História : Almirante tem 92 anos e sente que o seu fim está próximo. Por isso, ele decide se despedir de tudo e todos e desfrutar aquele que pode ser o seu último prazer : uma noite de conforto e amor com Morena, a sua amante, uma bela mulher sessenta anos mais nova.

Comentário : Este excelente filme funcionou para mim como um valente murro no estômago, tudo porque ao vê-lo, nós nos apercebemos das enormes dificuldades que os idosos possuem no simples acto de viver o quotidiano. E também aborda a questão do amor com grandes diferenças de idades. A despedida do título pode significar o facto do protagonista deixar a sua amante de vez ou então pode ditar a sua desistência da vida, eu acho que tem os dois significados. Mas, sem dúvidas, que a despedida de Almirante e Morena é mais sentida, porque ele teve uma vida cheia e boa. Os minutos iniciais são espectaculares, com o realizador a facultar-nos a forma exacta como os surdos ouvem tudo ao seu redor, quando o protagonista coloca o aparelho auditivo, passamos a ouvir o filme de forma normal, com o som natural das coisas.

A realização é muito boa, com a camara a seguir sempre o protagonista e, mais tarde, a sua amada, voltando para fechar o filme novamente com ele. As cenas entre os dois são muito bonitas, com destaque para as sequências na banheira. Nelson Xavier é um dos meus actores brasileiros preferidos enquanto que Juliana Paes é uma das minhas actrizes brasileiras favoritas, a coisa não podia ter corrido melhor e a química entre os dois funcionou na perfeição. Os dois possuem excelentes interpretações, com destaque para ele. O filme é excelente e apenas peca pelo final pouco explicativo sobre o que a família do protagonista achou da sua longa ausência de casa. Um último reparo, este filme é baseado numa história real. 

The Monster

Nome do Filme : “The Monster”
Titulo Inglês : “The Monster”
Ano : 2016
Duração : 91 minutos
Género : Terror/Drama
Realização : Bryan Bertino
Elenco : Zoe Kazan, Ella Ballentine, Aaron Douglas, Chris Webb.

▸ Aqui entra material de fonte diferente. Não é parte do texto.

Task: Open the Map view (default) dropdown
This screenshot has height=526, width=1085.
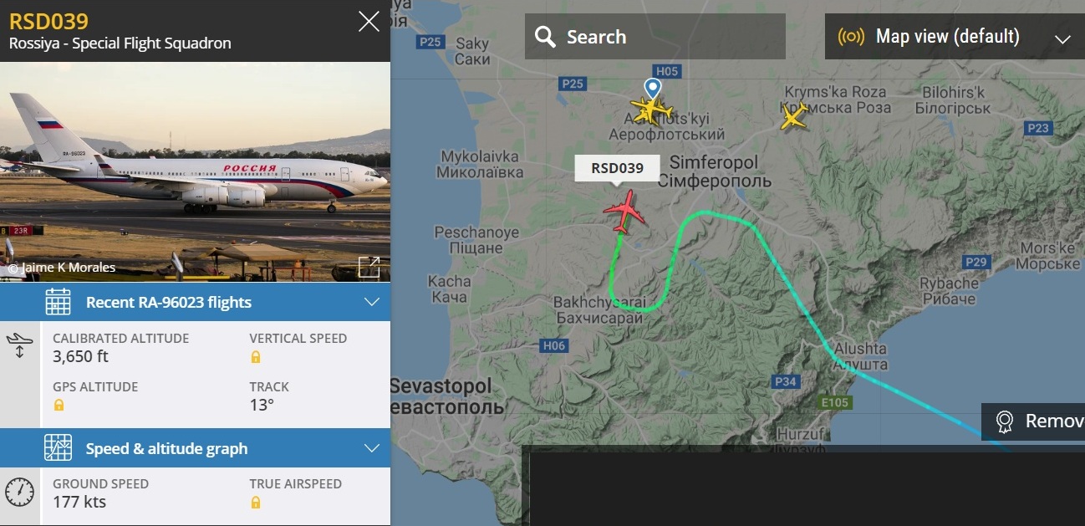Action: [x=955, y=37]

História : Após verem o seu carro avariado numa estrada longa e deserta, uma mãe e a respectiva filha têm que confrontar algo completamente novo e maléfico para elas.

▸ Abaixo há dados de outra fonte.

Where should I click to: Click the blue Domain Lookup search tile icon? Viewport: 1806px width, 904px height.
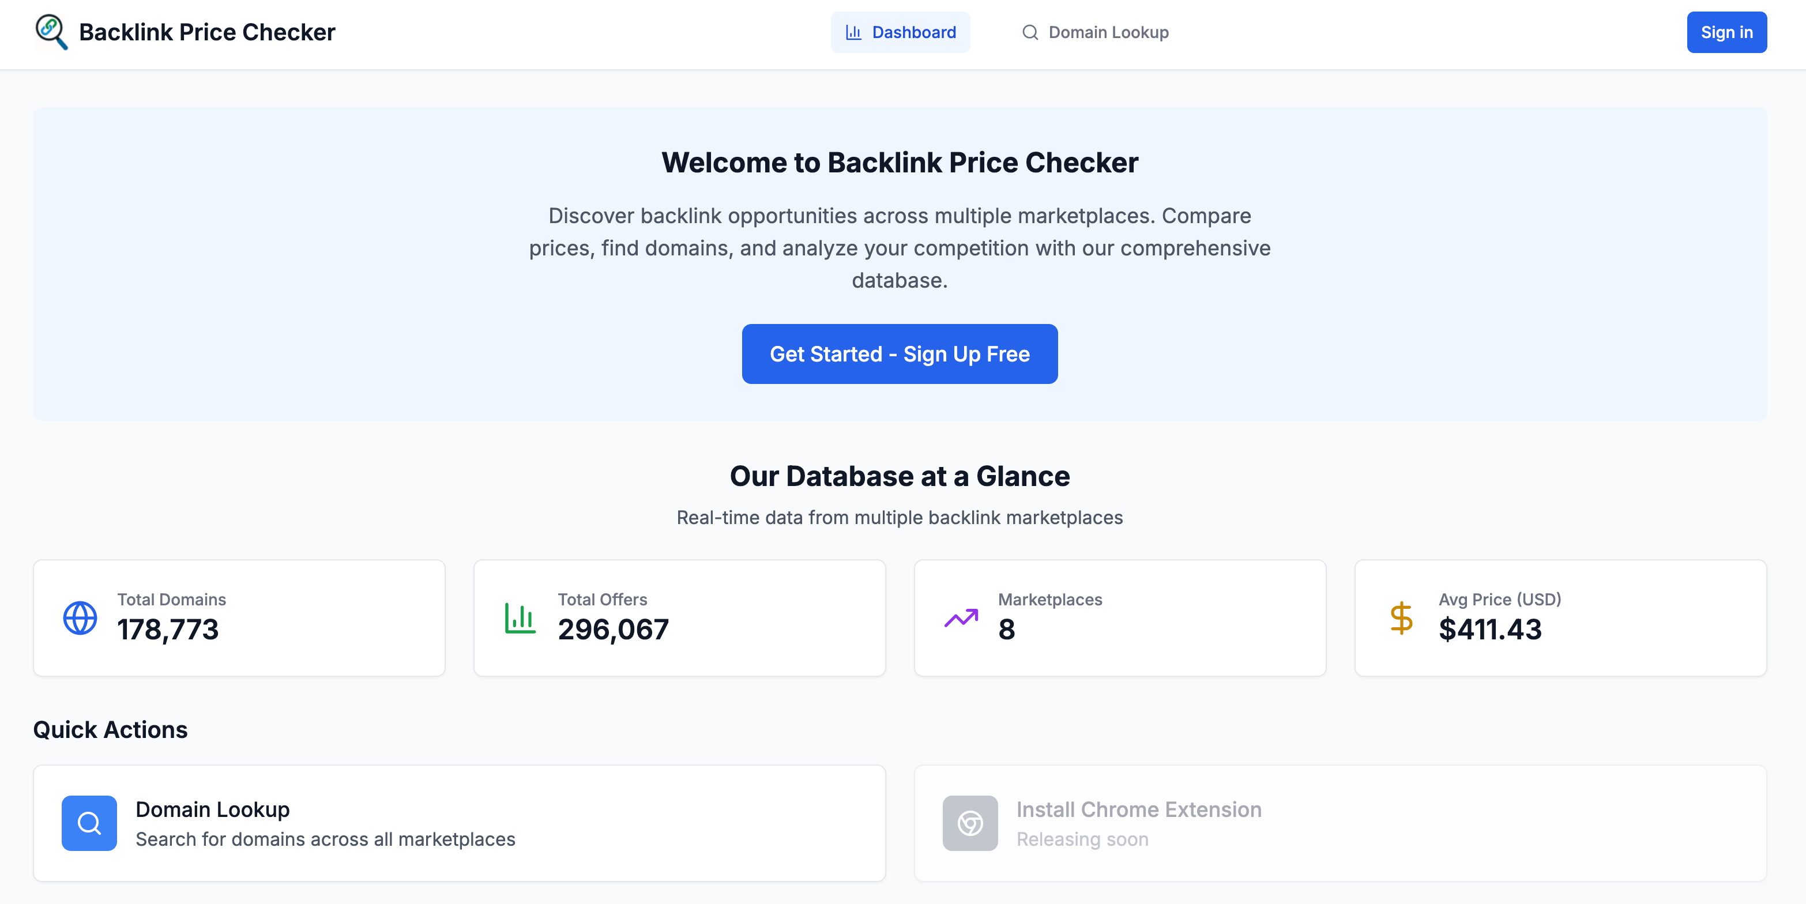[89, 823]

Comentário : Confirmado está que o género do terror continua a surpreender. Gostei realmente deste pequeno filme que conta a história de uma mãe e de uma filha que após se tentarem desviar de algo e depois atropelar um lobo, encontram-se com o carro avariado numa estrada escura, longa e deserta com a agravante de estar uma noite de chuva intensa. A história está muito bem contada, nota-se que houve um cuidado maior no argumento, pois o filme nunca descai para a fantochada habitual dos filmes do género. O realizador, ao longo do filme, dá-nos flashbacks onde mostra como era a relação daquela mãe com aquela filha e até insere uma sequência onde aparece o pai da miúda, nos facultando um breve olhar de como era a vida daquela complicada família. E isto serve para nos enquadrar melhor no actual ambiente entre as duas. O divórcio era inevitável e o longa começa já do ponto das duas vivendo juntas, uma vivência bastante complicada. Felizmente, o filme tem também um ritmo lento, o que ajuda quem o vê a ter atenção aos detalhes. A banda sonora é de excelência. O elenco é curto e todos estiveram à altura do desafio, principalmente as protagonistas Zoe Kazan e Ella Ballentine, onde a química entre as duas funcionou na perfeição, sendo a relação delas enquanto personagens, o principal alicerce que sustém toda a obra. Claro que o filme tem alguns erros, mas nada que estrague o todo. Um último apontamento, a criatura não é digital, existe um actor (Chris Webb) dentro do monstro, o que torna tudo mais real. Mais uma das grandes surpresas deste ano.